A onda de criminalidade contra o patrimônio cultural inclui desde porcelanas chinesas e moedas de ouro até peças de joalheria e itens esportivos históricos, como uma camisa usada pelo jogador Zinedine Zidane na Copa do Mundo. Relíquias sagradas guardadas em igrejas também têm sido alvos de ações criminosas, gerando alarme entre funcionários de museus, policiais e autoridades governamentais.
Especialistas apontam que o fenômeno é impulsionado por múltiplos fatores, incluindo a facilidade de recrutamento por meio de redes sociais e a alta nos preços internacionais do ouro e da prata. Além disso, o impacto midiático de assaltos de grande repercussão, como o ocorrido no Museu do Louvre, gerou um efeito de imitação em quadrilhas ao redor do país.
Diante do cenário de vulnerabilidade, o Ministério da Cultura publicou um plano contendo dezenas de medidas para reforçar a proteção dos acervos, que vão desde o mapeamento de locais vulneráveis até a contratação de policiais especializados. No entanto, gestores locais alertam que a proteção completa de edifícios históricos permanece um desafio complexo e custoso.
Apesar da percepção pública de um aumento expressivo nos crimes, dados históricos indicam que o número de ocorrências tem se mantido em patamares relativamente estáveis ao longo dos últimos anos.
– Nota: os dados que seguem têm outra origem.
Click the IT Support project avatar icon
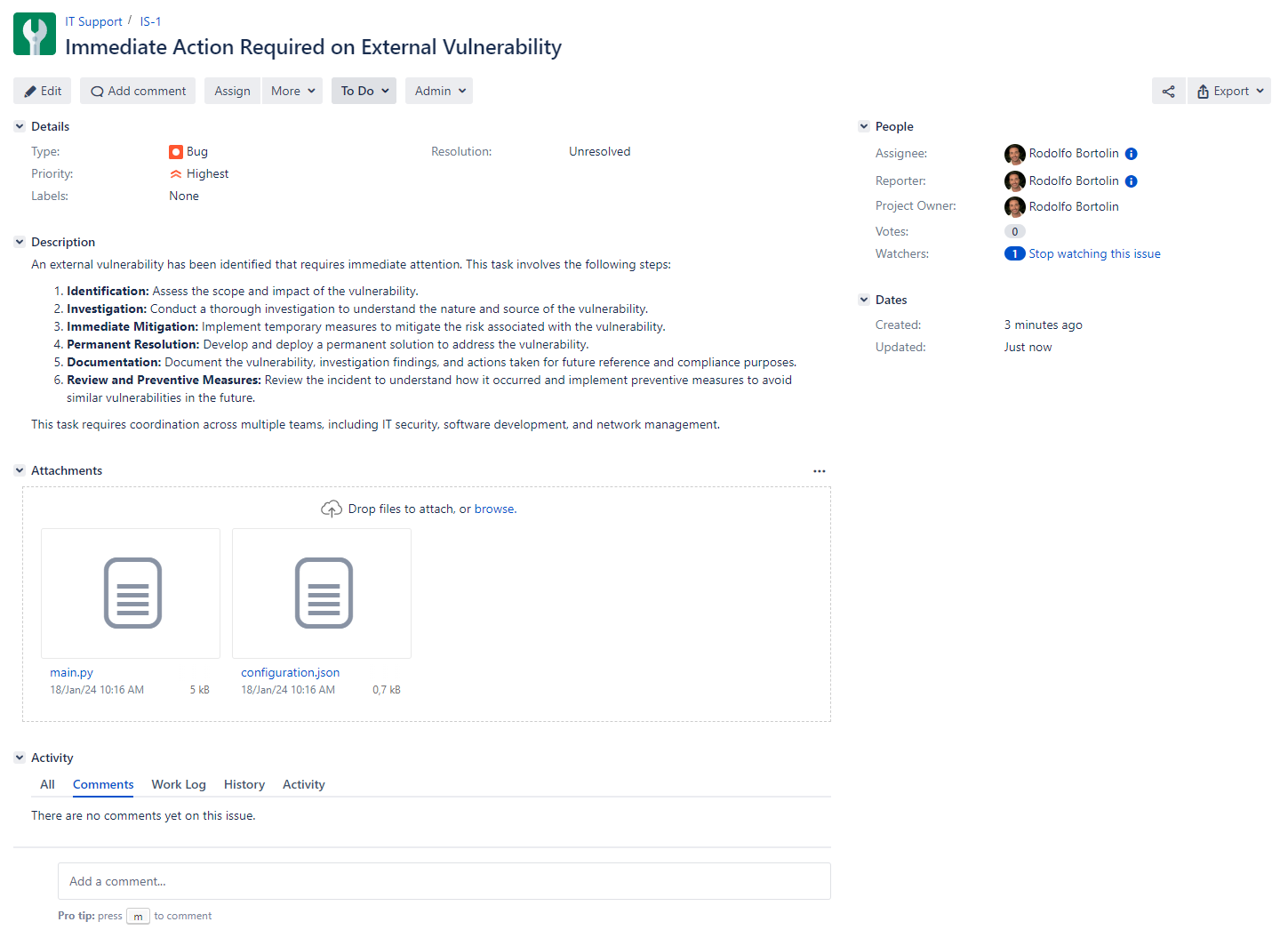1288x938 pixels. tap(35, 35)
A aparente alta recente também estaria associada a uma maior transparência por parte dos museus na divulgação de perdas e na busca pública por recuperação de bens.
A discussão em torno da fragilidade das instituições culturais reforça que mesmo os museus mais visitados e bem orçamentados do mundo enfrentam dificuldades para blindar totalmente seus acervos contra ações criminosas planejadas, mantendo o setor em alerta constante.